◆ Exercise aim ◆
Print all of the entries below line for line, without any changes, and leave the pictures out.

◆ Data in this exercise ◆
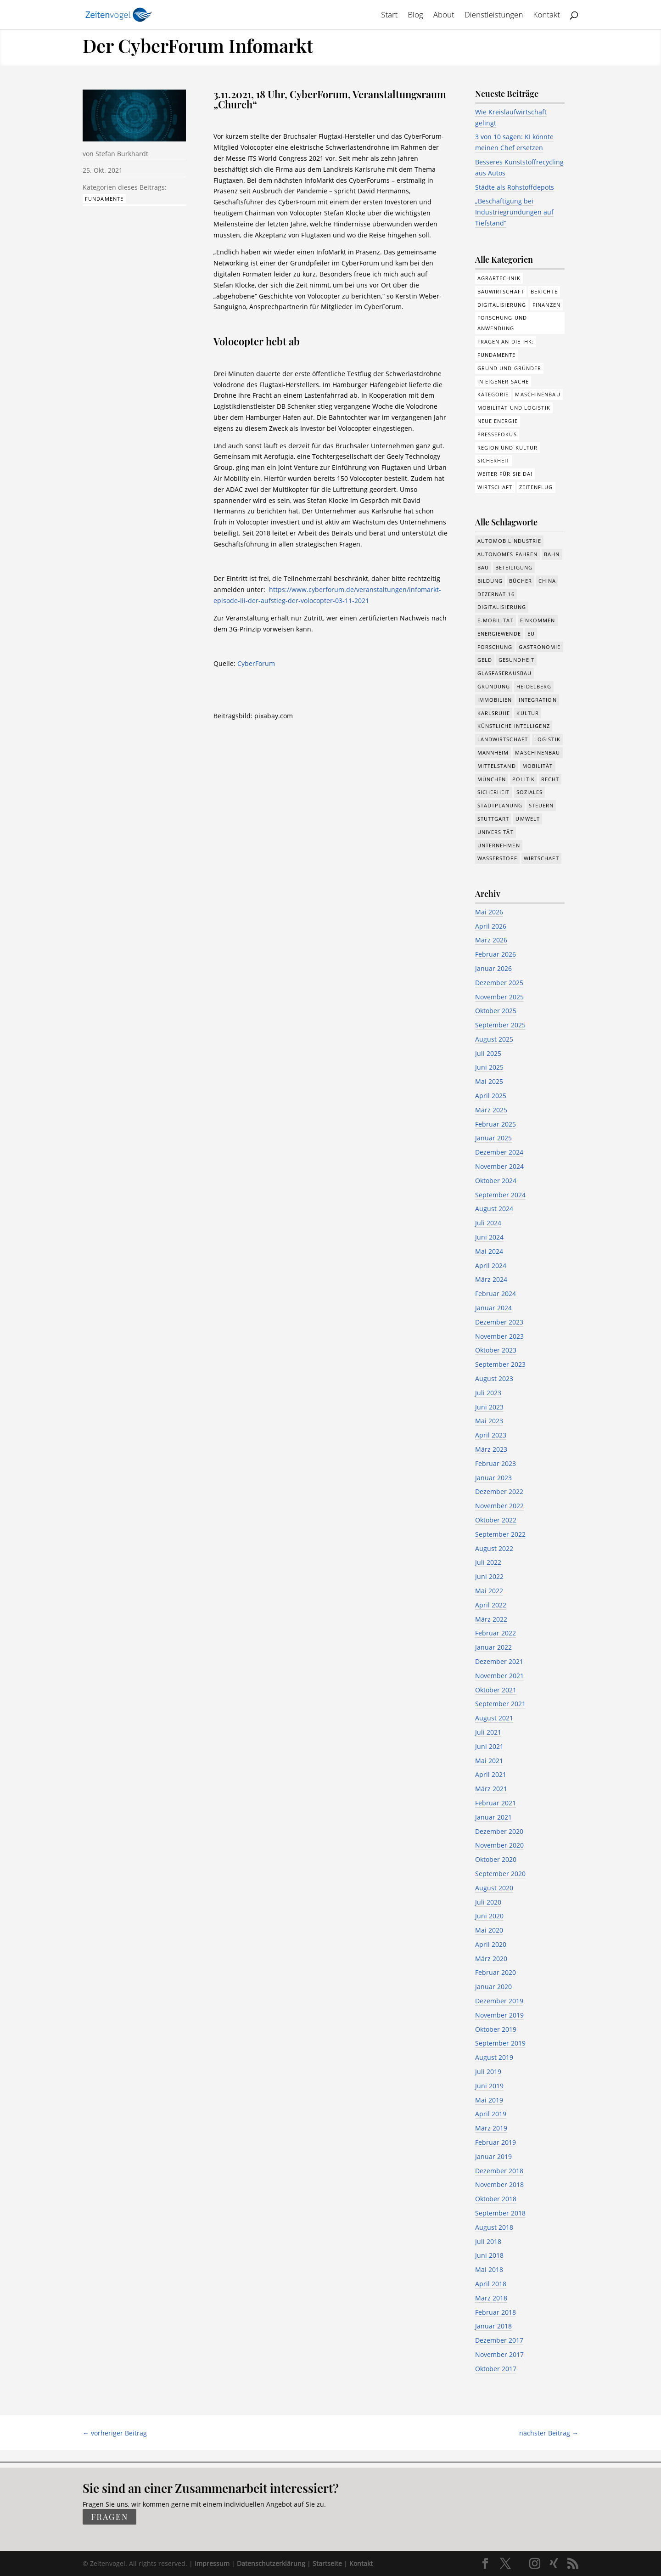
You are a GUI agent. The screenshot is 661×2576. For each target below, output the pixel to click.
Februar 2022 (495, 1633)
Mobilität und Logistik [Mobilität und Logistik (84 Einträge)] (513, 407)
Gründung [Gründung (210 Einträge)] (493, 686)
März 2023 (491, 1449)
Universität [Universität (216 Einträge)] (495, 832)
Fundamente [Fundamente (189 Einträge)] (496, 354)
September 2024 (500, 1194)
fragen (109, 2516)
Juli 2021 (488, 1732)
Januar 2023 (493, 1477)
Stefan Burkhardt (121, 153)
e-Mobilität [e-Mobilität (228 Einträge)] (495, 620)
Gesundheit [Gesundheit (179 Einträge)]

◆ Exercise solution ◆
You are a GUI agent. The screenshot is 661×2576. For each target below, output the pixel to click.
Februar 2022 (495, 1633)
Mobilität und Logistik [Mobilität und Logistik (84 Einträge)] (513, 407)
Gründung [Gründung (210 Einträge)] (493, 686)
März 2023 (491, 1449)
Universität [Universität (216 Einträge)] (495, 832)
Fundamente [Fundamente (189 Einträge)] (496, 354)
September 2024 (500, 1194)
fragen (109, 2516)
Juli 2021 (488, 1732)
Januar 2023 (493, 1477)
Stefan Burkhardt (121, 153)
e-Mobilität [e-Mobilität (228 Einträge)] (495, 620)
Gesundheit [Gesundheit (179 Einträge)]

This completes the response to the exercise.